The Electronic Leash
It has recently come to my attention that you can have your own daughter chipped like a wayward terrier, and thus avoid all worry in life. The chipping can be done without surgery, since your daughter is never separated from her cell phone. It’s called a Family Locator App and it’s so accurate you can call in a missile strike on the little darling. How cool is that? I learned this through a TV ad in which a mother watches her teenage daughter recede into the distance down an escalator–now ten, now twenty feet away–in a shopping mall while a map floats over her head. The mother has the look of fondness and bitten-lip concern appropriate to a woman watching her only child board the Mayflower on the way to the New World. How much calmer would our old-world matron have been if, at any time, she could have ascertained her daughter’s whereabouts within inches! “Forsooth, she’s leaving the Macy’s perfume counter,” our bereft mother would report, “and heading over to Cinnabon.”

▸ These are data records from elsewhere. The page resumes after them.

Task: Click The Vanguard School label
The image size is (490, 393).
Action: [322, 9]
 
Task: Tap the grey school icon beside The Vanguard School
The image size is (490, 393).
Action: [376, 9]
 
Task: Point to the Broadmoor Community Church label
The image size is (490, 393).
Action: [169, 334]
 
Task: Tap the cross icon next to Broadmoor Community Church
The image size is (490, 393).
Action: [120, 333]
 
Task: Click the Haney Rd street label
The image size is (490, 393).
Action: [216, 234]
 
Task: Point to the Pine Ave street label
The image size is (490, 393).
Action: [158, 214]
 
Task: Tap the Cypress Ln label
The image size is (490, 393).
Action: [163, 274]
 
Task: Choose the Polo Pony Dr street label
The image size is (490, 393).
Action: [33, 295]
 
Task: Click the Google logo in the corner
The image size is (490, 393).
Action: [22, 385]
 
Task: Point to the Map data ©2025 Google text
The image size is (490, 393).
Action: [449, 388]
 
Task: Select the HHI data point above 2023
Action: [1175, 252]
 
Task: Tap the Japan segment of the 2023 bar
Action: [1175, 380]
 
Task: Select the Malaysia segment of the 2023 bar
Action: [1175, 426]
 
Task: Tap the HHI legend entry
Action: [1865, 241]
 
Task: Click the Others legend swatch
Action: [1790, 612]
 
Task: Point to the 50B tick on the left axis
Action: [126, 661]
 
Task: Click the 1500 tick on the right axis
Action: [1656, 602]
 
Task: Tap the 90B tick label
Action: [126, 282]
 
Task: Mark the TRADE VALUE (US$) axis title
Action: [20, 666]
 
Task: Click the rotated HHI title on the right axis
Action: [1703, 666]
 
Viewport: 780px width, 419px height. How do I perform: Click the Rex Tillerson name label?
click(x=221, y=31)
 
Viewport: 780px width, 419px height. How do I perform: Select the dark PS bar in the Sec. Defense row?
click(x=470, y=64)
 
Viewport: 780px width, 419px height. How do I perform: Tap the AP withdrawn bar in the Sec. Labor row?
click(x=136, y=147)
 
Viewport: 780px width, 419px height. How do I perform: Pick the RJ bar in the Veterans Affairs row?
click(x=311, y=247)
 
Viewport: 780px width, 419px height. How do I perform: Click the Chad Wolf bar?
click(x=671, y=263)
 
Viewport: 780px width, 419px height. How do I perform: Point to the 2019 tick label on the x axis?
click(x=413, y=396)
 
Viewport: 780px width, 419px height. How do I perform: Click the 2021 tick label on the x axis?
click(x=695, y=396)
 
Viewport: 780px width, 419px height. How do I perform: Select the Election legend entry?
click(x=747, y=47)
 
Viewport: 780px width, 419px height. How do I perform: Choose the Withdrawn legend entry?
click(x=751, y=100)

It’s hard to imagine our modern mother getting much of anything done with this much technology at her disposal. Already she can’t go fifteen minutes without checking Facebook to find out if Lulu is still grumpy and needs coffee, or if Ryan has decided to get his tires rotated after all. Tracking one’s own progeny as well would seem to be a full-time occupation. When we took our cat Larry in for radiation treatments and could go online to watch the Cat-Cam focused on her kennel, that’s all we did. “Still asleep,” we’d report to each other, several times an hour. It’s not healthy.
I have a sneaking suspicion that these new abilities actually increase worry. I’m certain it would have taken years off my own mother’s life if she had been able to know where I was all the time. Secrecy and deception, done right, can be loving gestures.
Dave and I are still phoneless and quite comfortable being lost. Even in the grocery store, I can’t call him in Dairy to tell him I’m in the meat aisle. We have no idea where the other is unless we run into each other. People don’t know how we can stand it, but we’re used to it. Believe it or not, that’s the way it was for everybody not all that long ago. There are some benefits to getting lost. We’d have never seen the entire north half of Vancouver Island if it were not for Dave and his remarkably inventive sense of direction.
No one else really knows where we are at any given time either. It’s like we’re invisible. I do recognize that this is an illusion. In reality, we’re living in a world where scientists are able to track penguin populations by seeing their rust-colored poop on the snow from space. So finding me should be a snap.
I’m always leaving my shit all over the place.